The RORA binding site, harbored on the 5′ LTR of the 11p15.4 provirus, was the only site critical for HML-2 activation during neoplasia that was also polymorphic (Table 4). This provirus is of particular interest because it is a segmental duplication of 8p23.1c , which showed no LTR activity during tumorigenesis. After examining the RORA binding sites on both of these LTRs, we found that 51% of the population contains an active RORA site whereas the other half of the population contains an inactive RORA site, identical to the ancestral 8p23.1c 5′ LTR. Thus, more than half of the human population has evolved away from the ancestral sequence and towards a more active LTR version (Fig. 6d).

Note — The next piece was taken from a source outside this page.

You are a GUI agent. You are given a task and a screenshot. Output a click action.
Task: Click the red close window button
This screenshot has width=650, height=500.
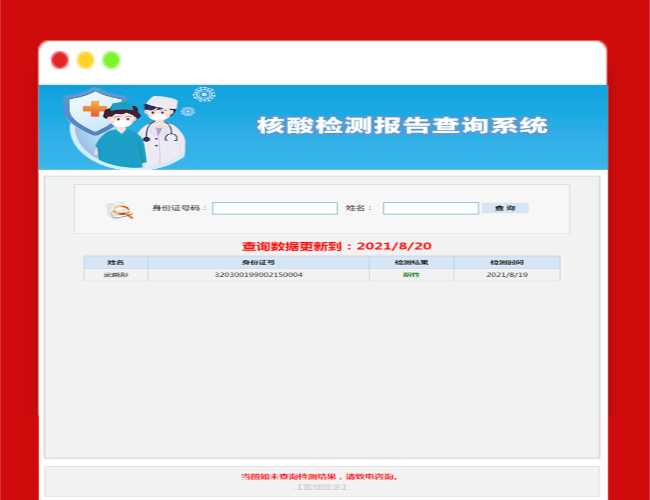click(x=60, y=60)
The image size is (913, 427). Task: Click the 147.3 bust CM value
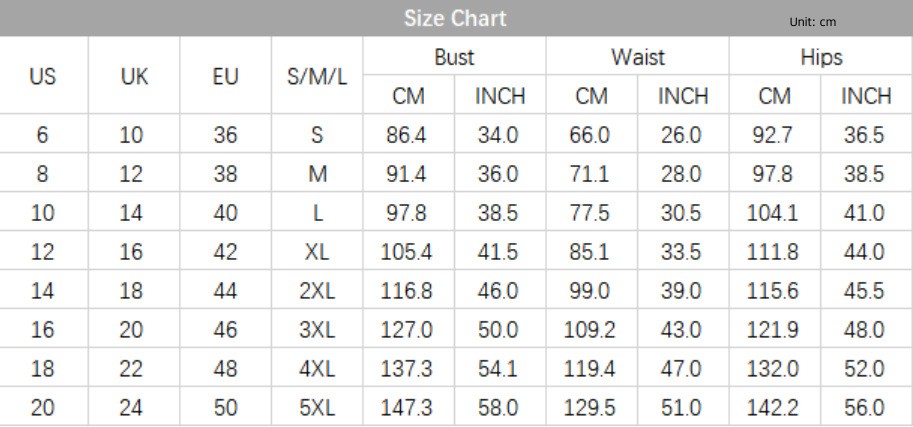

The role, if any, of HERV activity during tumorigenesis is unknown. It is currently unclear if HML-2 expression is an ancillary consequence of transformation or if it somehow aids in the event; although recent work shows that Env protein expression may increase the ability of tumor cells to evade immune surveillance during some cancers  or even participate directly in the transformation process by interacting with cellular proto-oncogenes . Although no provirus of interest in our study is believed to have a viable open reading frame for any viral gene, protein production in these cell lines as well as any sample used in future investigations, should be examined. Our results show that HML-2 promoter activity is present in the majority (73%) of breast cancer cell lines tested and that LTR sequence similarity is correlated with promoter expression patterns. From there, we were able to map binding sites seemingly crucial for HML-2 promoter expression during neoplasia, many of which were acquired over evolutionary time. The polymorphism of certain sites provides another dimension in regards to what causes differential expression of ERVs between individuals. These data may shed light on adaptive co-evolution of ERVs within their host cells.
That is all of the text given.